The House Energy & Commerce Committee released the SECURE Data Act on April 22, a comprehensive federal consumer privacy bill that reaches businesses subject to the FTC Act or common carriers under Communications Act title II.
The bill sets a two-track coverage test. Track one: businesses collecting and processing data on 200,000 or more consumers annually with $25 million or more in gross revenue. Track two: businesses that process data for 100,000 or more consumers and derive 25 percent or more of annual gross revenue from selling personal data. Either threshold triggers the full compliance framework.
Under Section 2, consumers get rights to access, correct, delete, and copy their personal data. They can also opt out of targeted advertising, data sales, and profiling decisions with “legal or similarly significant” effects. Controllers can’t process sensitive data without consent.
The preemption clause is the structural play.

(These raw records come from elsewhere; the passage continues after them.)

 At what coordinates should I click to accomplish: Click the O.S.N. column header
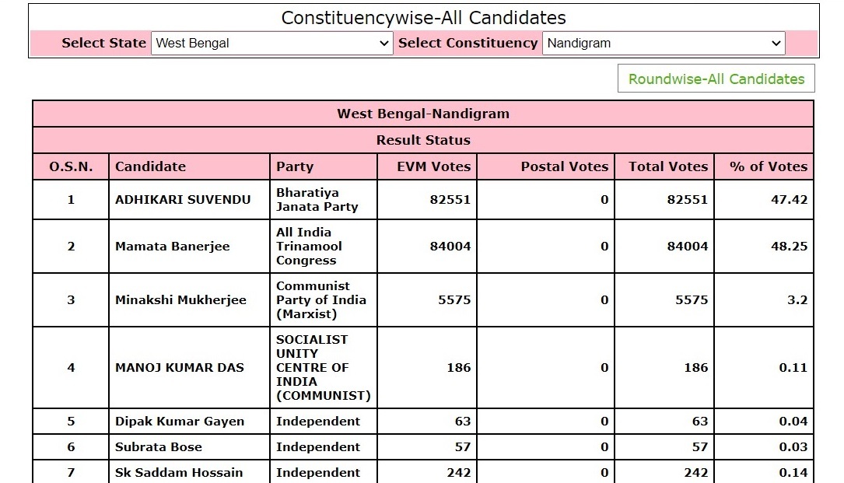point(71,166)
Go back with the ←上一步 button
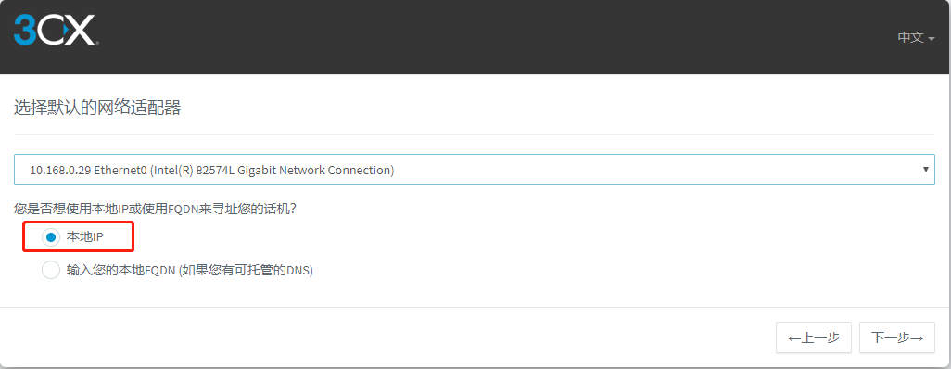The height and width of the screenshot is (369, 951). (x=814, y=337)
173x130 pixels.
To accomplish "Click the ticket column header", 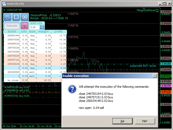I will (12, 32).
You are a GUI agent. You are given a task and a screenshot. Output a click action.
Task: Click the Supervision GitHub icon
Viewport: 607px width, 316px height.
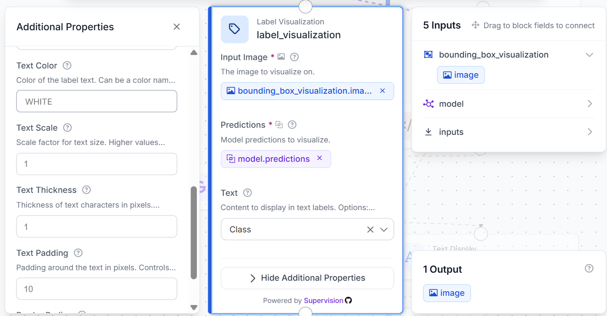click(x=348, y=300)
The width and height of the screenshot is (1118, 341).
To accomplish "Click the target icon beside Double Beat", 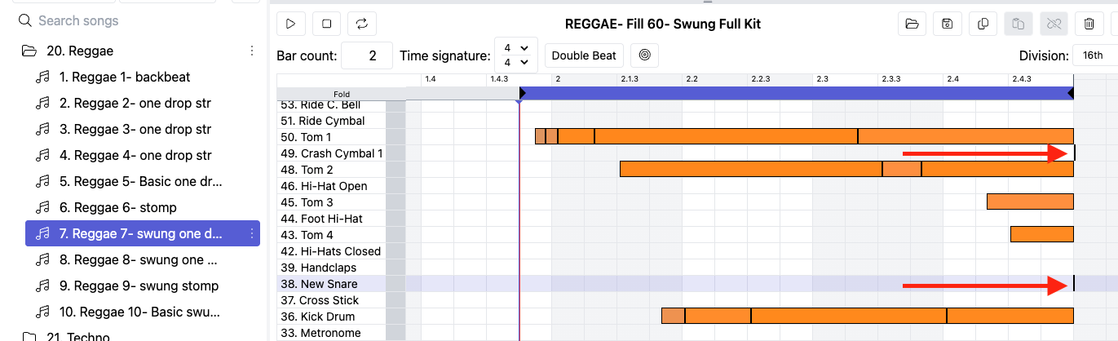I will click(644, 55).
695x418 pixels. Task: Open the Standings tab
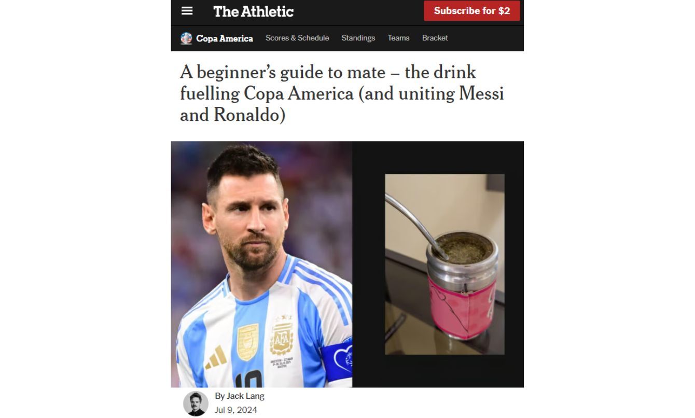(358, 38)
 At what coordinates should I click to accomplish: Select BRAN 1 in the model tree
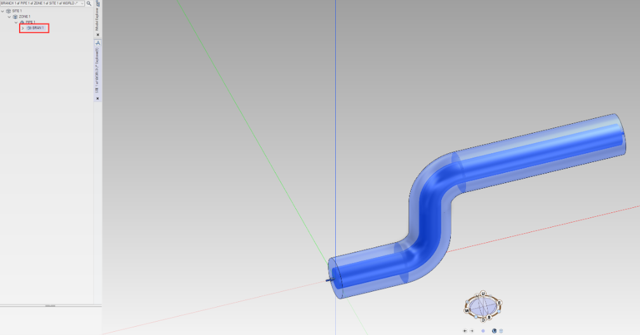pos(37,28)
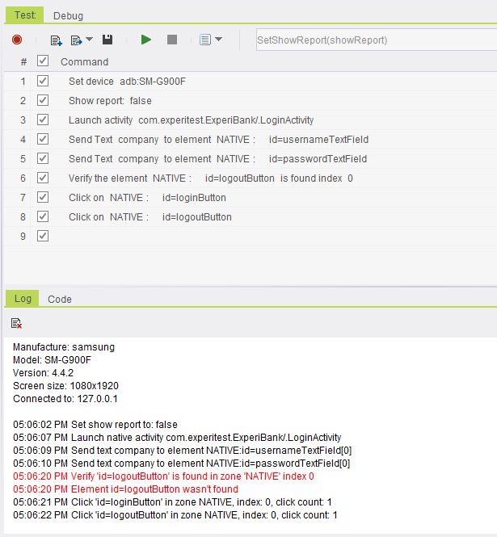Disable the Verify logoutButton step checkbox
Viewport: 497px width, 537px height.
43,178
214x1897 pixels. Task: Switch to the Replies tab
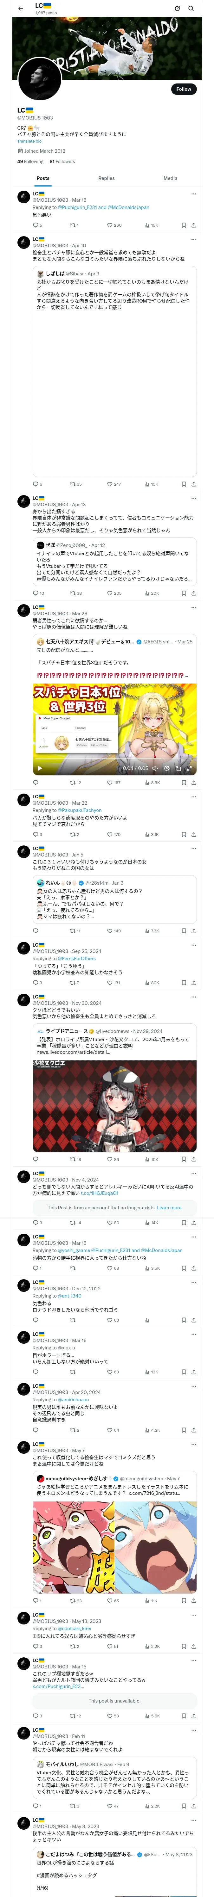pyautogui.click(x=106, y=178)
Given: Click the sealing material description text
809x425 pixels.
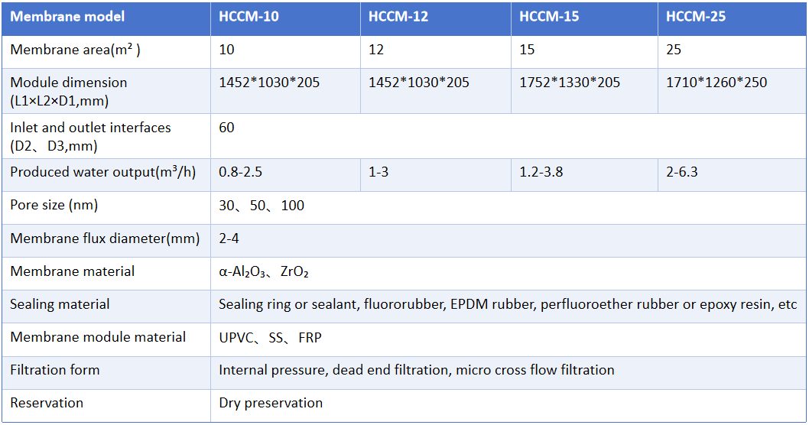Looking at the screenshot, I should pyautogui.click(x=508, y=304).
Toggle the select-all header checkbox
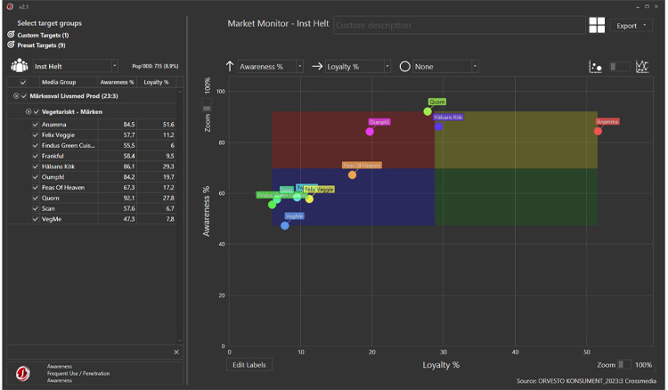 23,82
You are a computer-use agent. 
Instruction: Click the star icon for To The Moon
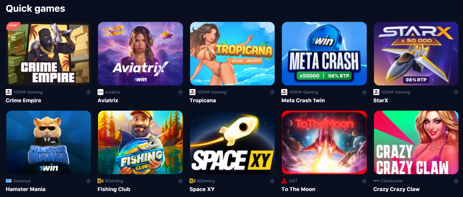click(x=364, y=181)
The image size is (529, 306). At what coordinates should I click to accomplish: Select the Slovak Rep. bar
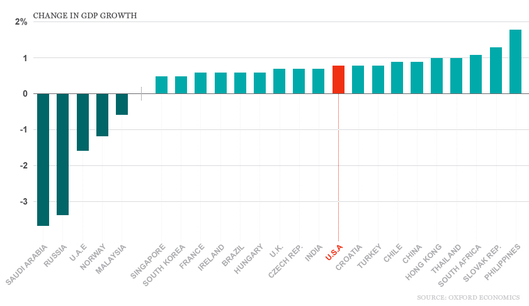pos(496,70)
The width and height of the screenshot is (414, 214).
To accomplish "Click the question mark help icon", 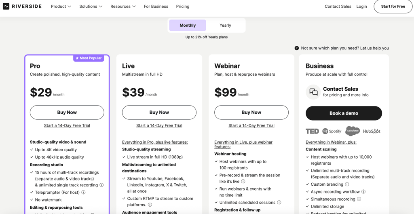I will pyautogui.click(x=297, y=48).
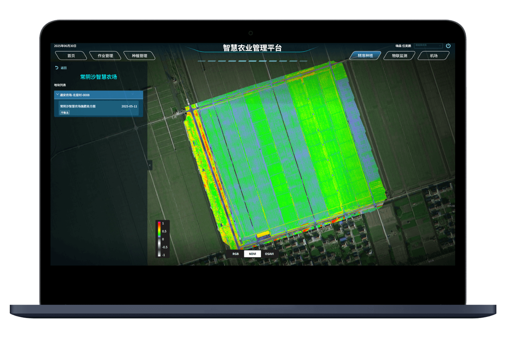Click the 常阴沙智慧农场 farm title
Image resolution: width=505 pixels, height=337 pixels.
click(x=98, y=77)
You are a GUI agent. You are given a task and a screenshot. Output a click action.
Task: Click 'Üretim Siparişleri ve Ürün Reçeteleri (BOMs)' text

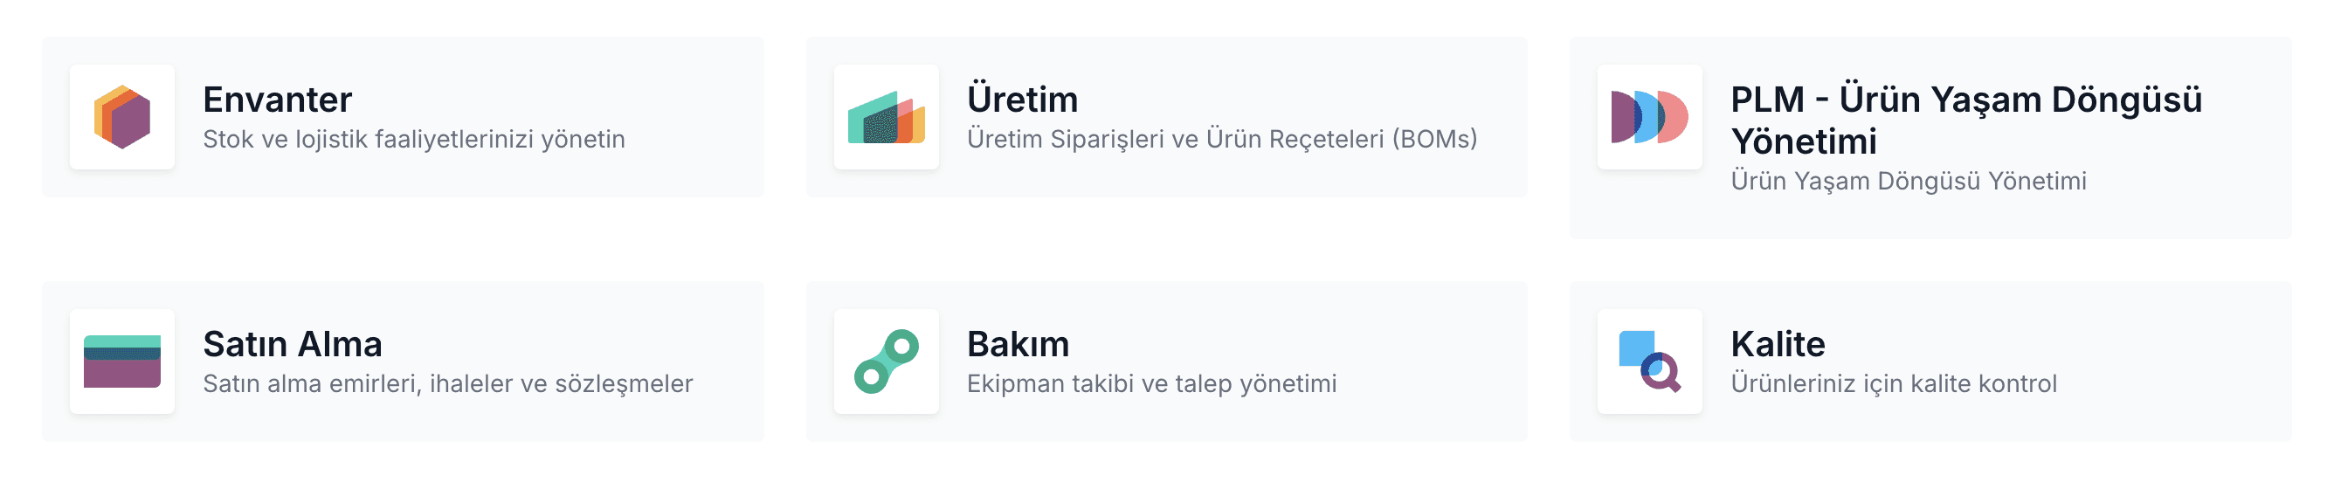(x=1222, y=139)

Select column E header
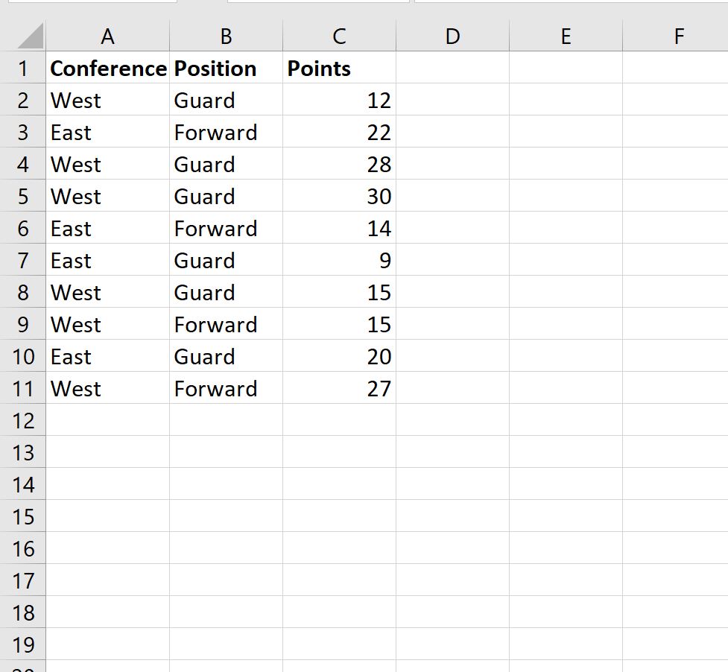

The act would preempt any state law that “relates to” its provisions, ending the patchwork that includes California’s CPRA. State AGs retain the right to bring civil actions in federal court for injunctions and damages, but state legislatures don’t get to run a parallel regime.
For companies that built CCPA/CPRA compliance programs, the data minimization rule demands re-examination: collection must be “adequate, relevant, and reasonably necessary.” The act also includes a data broker registration requirement. Businesses deriving more than 25 percent of revenue from data sales face the steepest exposure.
The bill is in committee with no markup date announced.
— James Okafor